DR Congo

DR Congo News Brief 23 Jun 1997

A senior World Bank delegation is in Kinshasa to meet with the Government of Congo. Ties between the Bank and Zaire were terminated in 1993 (ties with the International Monetary Fund were broken off shortly thereafter). The Bank's team is scheduled to visit with Finance Minister Mawapanga, and then with President Kabila, and then with local bankers and citizens. The Bank officials say they are in Congo to listen to the government's plans and strategies. The Bank has several major concerns:
Repayment of debt. The Bank's assessment is that Mr. Mobutu spent about 67% of loans received on the presidency and about 33% on the rest of the country. Bank officials indicate that member countries are not willing to forgive the debt because they are angry at the way the Mobutu government wasted the money. On the other side of the ledger, Kabila administration officials will likely chastise the Bank for making loans to Mobutu knowing full well that the money was going to be wasted. Mr. Kabila's staff will likely argue that it should not be held responsible for the Bank's poor lending management.
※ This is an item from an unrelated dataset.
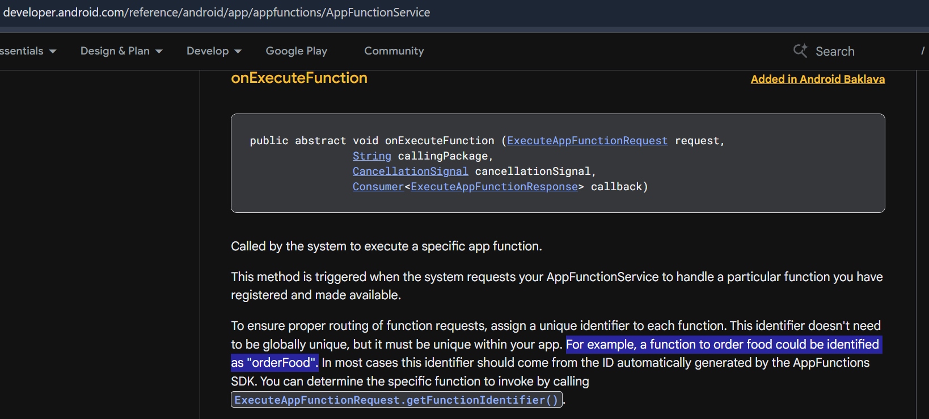
Task: Click the highlighted "For example" sentence
Action: click(722, 344)
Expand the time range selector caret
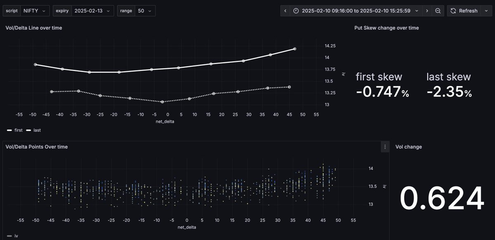The width and height of the screenshot is (495, 240). 417,10
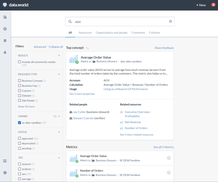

Structural adjustment will also be an issue. Bank officials will no doubt be looking for willingness on the part of the Kabila administration to make the needed economic and political reforms required under the Bank's Structural Adjustment Program SAP). Compliance with the requirements of SAP might cause the Bank to resume assistance programs. However, SAP will be a tough pill for Mr. Kabila to swallow politically, and perhaps philosophically. Mr. Kabila is thought to have an economic philosophy that promotes high government activism in the economy, which means high government content in the ownership of industry and substantial government spending on social welfare programs. The SAP requires just the

opposite --- increased privatization, increased liberalization, and decreased government spending.